A few days ago I was struggling with the fact of not knowing who I am. I’ve made a lot of bad choices and I’ve noticed that no matter what I do, I can’t seem to break through them or even have a chance to be free of them. It’s my own fault, I think I make changes when in reality it’s not me that owns my destiny. It’s the man who created me and gave me life that creates my life. I fight with myself daily for a sense of “independence”……that’s funny, it will never happen. I can’t form my own identity, how on Earth am I going to form my own independence.
I’ve realized that I am at a life crossroads. Men get this way when they hit their 50’s right? Some divorce their wives, find the younger, beautiful, bigger boobs chick, trades in their car for a “new model” like a BMW or something. It has to be eye catching, right?
Why can’t I be at a crossroads in my life? I know I’ll never be free of my life, I’ll never have that special person, it will just be me, my job, and whatever bills I have around. I’ve reached a level of acceptance. It’s a true level of acceptance.

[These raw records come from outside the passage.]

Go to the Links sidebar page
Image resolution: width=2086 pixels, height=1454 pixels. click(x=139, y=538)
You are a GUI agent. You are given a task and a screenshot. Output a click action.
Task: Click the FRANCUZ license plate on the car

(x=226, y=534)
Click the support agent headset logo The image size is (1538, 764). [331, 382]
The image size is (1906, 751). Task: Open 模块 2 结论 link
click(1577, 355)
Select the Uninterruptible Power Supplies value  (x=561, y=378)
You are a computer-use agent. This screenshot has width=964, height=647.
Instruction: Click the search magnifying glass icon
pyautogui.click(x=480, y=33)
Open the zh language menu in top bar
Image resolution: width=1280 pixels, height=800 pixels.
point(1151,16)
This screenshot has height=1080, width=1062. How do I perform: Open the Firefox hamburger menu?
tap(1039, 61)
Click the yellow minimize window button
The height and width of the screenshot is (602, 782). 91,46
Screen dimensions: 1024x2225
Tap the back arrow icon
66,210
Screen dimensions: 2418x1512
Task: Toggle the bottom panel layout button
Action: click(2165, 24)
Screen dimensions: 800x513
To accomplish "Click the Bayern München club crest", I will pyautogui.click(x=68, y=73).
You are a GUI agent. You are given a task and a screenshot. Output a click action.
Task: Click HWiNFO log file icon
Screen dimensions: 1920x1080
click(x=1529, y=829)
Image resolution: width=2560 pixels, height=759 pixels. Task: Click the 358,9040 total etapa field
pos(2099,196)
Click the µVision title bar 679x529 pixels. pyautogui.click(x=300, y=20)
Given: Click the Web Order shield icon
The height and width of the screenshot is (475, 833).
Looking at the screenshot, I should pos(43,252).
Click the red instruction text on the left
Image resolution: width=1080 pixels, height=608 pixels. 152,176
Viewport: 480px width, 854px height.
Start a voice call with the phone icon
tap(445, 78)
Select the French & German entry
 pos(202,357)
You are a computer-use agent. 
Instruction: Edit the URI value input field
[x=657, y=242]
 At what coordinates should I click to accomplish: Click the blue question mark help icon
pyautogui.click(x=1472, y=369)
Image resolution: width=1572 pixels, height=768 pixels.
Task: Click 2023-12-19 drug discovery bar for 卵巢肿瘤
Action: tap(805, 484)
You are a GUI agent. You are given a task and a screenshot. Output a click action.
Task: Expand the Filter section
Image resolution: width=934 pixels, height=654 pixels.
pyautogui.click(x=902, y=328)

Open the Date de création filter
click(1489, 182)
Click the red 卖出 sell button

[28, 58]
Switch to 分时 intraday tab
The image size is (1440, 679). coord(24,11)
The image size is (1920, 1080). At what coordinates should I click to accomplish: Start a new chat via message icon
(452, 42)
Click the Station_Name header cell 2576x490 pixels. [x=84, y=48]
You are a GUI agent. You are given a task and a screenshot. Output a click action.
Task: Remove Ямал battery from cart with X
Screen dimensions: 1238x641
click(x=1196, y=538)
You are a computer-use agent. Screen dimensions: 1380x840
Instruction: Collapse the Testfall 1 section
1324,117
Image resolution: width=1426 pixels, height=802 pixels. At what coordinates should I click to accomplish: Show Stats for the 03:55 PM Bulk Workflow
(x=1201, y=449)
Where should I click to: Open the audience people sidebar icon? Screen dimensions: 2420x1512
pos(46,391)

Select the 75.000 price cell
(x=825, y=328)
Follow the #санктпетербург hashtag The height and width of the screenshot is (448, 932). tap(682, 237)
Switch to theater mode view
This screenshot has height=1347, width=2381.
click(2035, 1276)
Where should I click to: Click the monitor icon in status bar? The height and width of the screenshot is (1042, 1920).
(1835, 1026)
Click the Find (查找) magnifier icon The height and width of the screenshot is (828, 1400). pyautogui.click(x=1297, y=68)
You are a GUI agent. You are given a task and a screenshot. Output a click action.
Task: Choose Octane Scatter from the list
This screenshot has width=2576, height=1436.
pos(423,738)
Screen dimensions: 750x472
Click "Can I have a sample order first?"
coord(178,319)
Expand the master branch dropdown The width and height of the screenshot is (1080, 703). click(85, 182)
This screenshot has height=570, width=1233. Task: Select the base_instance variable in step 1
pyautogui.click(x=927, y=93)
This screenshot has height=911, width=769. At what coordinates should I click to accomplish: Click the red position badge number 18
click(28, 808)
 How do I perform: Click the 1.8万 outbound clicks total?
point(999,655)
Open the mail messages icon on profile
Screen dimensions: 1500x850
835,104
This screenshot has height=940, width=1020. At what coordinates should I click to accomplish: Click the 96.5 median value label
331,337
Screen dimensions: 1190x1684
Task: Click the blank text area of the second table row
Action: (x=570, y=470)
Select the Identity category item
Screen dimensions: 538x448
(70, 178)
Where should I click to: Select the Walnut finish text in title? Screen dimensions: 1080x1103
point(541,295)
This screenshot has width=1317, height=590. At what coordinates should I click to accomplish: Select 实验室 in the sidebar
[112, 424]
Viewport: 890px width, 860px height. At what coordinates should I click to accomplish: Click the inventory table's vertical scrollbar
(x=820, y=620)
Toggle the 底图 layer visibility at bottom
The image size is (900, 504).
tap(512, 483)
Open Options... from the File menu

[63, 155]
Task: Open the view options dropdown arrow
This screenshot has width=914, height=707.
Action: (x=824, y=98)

If I can let God make some good changes in my life, it will help me get out of this hurtle I am trying to overcome. Then, only then I can move forward with facing all those changes that are bound to come my way.
I think that is where I am, at an emotional and mental crossroads of who I am as a person. I’ve got to figure it out day by day, and just keep moving forward.
How many life crossroads are too many? I’m reaching 40 soon, and to be honest this would be my first official crossroad of change. Everything else has been a complete screw up that I constantly get myself stuck in.